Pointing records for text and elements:
------

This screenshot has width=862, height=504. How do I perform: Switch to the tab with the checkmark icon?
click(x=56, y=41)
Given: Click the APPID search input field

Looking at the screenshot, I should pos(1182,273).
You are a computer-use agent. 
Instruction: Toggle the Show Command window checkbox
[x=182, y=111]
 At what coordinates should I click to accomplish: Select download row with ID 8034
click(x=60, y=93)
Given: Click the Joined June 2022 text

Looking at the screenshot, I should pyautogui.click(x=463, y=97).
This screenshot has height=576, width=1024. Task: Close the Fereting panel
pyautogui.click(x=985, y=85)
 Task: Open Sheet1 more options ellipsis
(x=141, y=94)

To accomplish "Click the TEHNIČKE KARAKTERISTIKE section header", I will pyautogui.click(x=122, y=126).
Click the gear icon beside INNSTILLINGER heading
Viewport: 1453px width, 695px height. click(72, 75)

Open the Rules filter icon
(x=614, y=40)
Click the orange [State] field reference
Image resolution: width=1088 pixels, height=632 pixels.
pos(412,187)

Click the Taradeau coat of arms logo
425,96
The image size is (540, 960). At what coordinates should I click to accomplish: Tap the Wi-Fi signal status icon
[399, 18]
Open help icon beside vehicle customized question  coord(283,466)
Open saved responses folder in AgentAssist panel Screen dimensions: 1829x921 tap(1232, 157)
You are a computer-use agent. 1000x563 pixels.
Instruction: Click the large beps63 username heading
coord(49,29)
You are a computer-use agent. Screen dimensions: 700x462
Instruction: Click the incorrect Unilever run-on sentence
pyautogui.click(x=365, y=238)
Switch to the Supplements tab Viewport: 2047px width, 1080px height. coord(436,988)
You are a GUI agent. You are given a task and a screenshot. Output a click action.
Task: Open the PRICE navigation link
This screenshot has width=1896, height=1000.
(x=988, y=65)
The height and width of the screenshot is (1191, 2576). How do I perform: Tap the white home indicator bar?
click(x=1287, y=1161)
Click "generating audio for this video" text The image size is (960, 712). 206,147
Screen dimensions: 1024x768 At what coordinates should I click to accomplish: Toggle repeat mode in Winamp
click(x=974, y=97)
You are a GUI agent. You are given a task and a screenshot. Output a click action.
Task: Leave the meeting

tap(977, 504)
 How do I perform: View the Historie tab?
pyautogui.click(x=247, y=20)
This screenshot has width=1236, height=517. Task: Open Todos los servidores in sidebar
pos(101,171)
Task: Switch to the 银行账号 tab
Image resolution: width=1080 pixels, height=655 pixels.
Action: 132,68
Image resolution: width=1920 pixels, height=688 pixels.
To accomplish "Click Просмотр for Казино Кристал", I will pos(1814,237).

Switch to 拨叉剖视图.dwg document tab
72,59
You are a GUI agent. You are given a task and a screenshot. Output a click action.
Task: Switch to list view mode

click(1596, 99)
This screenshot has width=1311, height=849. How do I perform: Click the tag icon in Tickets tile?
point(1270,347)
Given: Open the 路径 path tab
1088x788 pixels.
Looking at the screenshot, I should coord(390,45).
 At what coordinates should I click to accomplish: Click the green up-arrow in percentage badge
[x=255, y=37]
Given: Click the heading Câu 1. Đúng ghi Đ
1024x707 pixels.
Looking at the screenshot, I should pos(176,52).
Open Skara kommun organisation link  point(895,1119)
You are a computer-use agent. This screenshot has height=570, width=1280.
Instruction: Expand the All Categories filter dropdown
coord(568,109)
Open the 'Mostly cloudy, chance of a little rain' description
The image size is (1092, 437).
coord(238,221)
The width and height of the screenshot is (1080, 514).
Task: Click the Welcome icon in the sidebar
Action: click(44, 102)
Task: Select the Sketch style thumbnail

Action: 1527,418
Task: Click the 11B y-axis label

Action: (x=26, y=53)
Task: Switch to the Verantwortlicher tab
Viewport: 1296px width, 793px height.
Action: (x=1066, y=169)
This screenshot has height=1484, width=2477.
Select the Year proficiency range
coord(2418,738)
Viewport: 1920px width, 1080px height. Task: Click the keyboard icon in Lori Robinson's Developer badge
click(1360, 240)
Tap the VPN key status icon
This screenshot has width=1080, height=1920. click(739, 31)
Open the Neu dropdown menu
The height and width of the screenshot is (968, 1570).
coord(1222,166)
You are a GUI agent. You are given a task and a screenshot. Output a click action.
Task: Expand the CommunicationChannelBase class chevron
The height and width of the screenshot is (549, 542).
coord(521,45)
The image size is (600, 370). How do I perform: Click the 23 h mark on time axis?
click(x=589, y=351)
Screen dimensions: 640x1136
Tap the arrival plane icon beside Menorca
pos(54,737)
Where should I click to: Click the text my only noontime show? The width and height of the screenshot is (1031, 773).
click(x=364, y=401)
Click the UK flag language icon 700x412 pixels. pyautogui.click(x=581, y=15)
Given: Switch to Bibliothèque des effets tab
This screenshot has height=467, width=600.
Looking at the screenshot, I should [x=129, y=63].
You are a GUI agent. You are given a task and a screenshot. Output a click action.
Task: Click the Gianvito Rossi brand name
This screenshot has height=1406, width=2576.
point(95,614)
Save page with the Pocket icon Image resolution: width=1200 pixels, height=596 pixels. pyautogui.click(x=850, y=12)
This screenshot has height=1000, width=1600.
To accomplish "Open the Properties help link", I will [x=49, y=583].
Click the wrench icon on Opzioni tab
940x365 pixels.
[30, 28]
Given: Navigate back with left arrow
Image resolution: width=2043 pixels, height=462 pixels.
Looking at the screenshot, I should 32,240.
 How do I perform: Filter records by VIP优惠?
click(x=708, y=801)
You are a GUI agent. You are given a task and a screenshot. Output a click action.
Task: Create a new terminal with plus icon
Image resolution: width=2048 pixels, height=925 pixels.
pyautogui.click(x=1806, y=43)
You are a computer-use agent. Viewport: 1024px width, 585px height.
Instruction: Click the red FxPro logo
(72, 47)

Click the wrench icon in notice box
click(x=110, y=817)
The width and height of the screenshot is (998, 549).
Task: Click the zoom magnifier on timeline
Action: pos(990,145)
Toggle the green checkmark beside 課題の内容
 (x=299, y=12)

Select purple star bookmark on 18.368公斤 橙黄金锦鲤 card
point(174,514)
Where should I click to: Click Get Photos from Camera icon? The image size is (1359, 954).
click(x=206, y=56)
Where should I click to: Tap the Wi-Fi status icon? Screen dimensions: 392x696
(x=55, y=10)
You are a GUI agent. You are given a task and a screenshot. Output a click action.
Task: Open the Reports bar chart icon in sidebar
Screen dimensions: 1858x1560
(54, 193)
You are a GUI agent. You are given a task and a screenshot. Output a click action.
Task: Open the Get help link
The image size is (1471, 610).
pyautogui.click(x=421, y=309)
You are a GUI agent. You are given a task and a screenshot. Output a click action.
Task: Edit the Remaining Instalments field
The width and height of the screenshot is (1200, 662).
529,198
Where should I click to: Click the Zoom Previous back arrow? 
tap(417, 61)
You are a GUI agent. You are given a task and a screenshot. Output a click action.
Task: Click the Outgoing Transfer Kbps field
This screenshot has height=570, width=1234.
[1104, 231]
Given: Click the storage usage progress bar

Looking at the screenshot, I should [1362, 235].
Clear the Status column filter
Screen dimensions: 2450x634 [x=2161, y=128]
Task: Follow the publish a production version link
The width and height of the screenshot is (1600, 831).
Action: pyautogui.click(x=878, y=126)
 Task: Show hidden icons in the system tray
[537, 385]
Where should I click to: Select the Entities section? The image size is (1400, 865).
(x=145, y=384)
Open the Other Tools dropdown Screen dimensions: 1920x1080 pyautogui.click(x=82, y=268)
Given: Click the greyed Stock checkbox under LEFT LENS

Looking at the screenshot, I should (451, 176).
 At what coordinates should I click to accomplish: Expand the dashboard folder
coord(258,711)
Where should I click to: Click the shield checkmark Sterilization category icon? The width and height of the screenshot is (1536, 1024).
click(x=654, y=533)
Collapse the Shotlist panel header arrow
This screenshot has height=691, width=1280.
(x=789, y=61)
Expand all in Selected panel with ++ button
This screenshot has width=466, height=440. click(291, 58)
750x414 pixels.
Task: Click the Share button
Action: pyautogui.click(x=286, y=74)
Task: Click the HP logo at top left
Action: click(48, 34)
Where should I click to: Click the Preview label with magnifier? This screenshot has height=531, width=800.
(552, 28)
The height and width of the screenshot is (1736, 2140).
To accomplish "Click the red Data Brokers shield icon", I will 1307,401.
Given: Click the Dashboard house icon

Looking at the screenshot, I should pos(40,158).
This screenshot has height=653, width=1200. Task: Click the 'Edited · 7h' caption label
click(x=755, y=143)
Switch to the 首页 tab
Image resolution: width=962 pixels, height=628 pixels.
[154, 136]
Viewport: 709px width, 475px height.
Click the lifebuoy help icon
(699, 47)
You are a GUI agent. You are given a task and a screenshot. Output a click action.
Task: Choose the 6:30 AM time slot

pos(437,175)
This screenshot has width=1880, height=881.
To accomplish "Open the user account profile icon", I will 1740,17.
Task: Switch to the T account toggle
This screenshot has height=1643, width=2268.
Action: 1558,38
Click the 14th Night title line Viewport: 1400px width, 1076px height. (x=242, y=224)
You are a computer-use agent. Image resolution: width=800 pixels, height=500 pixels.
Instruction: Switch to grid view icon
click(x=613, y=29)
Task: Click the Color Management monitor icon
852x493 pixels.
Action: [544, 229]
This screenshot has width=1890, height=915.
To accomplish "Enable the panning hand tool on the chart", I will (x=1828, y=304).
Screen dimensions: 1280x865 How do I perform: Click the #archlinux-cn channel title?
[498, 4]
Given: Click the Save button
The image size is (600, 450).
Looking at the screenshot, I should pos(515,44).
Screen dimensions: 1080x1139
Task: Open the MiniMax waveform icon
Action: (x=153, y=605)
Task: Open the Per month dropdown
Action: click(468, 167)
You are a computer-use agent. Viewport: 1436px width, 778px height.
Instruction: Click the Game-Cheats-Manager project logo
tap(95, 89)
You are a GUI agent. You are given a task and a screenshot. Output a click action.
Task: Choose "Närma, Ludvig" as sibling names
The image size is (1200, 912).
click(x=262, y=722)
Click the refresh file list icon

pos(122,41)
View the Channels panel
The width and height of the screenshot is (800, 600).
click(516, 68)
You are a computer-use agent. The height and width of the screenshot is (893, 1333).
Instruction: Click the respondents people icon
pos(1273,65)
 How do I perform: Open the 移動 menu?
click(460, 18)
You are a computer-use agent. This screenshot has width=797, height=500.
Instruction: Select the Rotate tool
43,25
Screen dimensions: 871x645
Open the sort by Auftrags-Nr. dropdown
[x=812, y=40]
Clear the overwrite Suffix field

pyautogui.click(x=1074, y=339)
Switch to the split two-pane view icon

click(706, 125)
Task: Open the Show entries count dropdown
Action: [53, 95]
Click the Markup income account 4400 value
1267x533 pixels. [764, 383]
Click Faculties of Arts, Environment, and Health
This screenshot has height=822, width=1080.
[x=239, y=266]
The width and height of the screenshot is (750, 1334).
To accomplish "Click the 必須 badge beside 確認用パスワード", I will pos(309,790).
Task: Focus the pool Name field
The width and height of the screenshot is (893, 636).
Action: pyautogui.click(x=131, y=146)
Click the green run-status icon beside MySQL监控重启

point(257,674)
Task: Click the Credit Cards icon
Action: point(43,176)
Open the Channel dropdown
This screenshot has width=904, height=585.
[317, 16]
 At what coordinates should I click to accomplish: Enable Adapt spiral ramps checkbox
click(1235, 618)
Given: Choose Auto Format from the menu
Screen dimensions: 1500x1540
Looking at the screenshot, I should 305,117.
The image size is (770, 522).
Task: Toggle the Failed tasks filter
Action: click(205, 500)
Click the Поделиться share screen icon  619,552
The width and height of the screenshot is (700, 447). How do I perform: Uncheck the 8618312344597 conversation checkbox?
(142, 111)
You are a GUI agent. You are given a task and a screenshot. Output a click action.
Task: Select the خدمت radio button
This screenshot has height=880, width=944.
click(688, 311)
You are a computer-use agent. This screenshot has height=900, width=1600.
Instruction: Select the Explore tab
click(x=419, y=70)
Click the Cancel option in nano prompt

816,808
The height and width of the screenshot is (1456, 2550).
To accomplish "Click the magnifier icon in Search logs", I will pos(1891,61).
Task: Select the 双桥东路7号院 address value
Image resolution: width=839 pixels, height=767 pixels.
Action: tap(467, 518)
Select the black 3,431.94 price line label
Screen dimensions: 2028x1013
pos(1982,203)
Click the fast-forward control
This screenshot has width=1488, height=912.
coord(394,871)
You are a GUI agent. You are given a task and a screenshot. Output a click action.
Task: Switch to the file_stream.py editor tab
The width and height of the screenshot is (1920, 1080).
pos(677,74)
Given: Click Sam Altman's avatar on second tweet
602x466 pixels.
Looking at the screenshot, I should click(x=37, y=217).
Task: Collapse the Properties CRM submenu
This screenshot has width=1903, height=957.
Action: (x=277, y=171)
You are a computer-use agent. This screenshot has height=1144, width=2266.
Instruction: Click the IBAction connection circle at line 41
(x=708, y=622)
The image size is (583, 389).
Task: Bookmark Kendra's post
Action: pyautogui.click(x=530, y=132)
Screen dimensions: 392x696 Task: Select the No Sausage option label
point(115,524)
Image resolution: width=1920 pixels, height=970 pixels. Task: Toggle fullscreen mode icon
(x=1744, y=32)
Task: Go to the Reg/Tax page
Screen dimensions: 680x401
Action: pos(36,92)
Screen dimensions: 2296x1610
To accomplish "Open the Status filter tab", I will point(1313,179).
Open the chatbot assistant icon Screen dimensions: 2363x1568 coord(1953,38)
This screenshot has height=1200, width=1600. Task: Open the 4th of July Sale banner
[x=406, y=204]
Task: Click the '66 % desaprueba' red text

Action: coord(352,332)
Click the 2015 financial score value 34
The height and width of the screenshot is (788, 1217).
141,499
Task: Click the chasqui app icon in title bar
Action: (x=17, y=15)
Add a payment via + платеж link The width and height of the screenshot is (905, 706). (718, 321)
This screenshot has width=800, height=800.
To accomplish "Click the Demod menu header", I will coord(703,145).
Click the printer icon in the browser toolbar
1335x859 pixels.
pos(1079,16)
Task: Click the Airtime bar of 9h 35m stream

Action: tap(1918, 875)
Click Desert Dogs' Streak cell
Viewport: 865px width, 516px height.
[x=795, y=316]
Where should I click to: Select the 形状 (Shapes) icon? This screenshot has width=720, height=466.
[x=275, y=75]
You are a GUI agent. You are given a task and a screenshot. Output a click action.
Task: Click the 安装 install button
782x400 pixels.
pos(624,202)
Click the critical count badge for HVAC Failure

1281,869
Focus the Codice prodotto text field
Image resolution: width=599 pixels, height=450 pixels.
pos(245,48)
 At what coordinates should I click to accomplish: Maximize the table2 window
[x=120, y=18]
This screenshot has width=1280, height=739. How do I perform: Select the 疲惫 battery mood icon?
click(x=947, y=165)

------

Format everything above, from the line containing "Click the wrench icon in notice box" down to the line containing "point(174,514)", as a Markdown table with the columns Row and Entry. Number each line in Row and skip any blank lines.

Reply
| Row | Entry |
|---|---|
| 1 | Click the wrench icon in notice box |
| 2 | click(x=110, y=817) |
| 3 | The width and height of the screenshot is (998, 549). |
| 4 | Task: Click the zoom magnifier on timeline |
| 5 | Action: pos(990,145) |
| 6 | Toggle the green checkmark beside 課題の内容 |
| 7 |  (x=299, y=12) |
| 8 | Select purple star bookmark on 18.368公斤 橙黄金锦鲤 card |
| 9 | point(174,514) |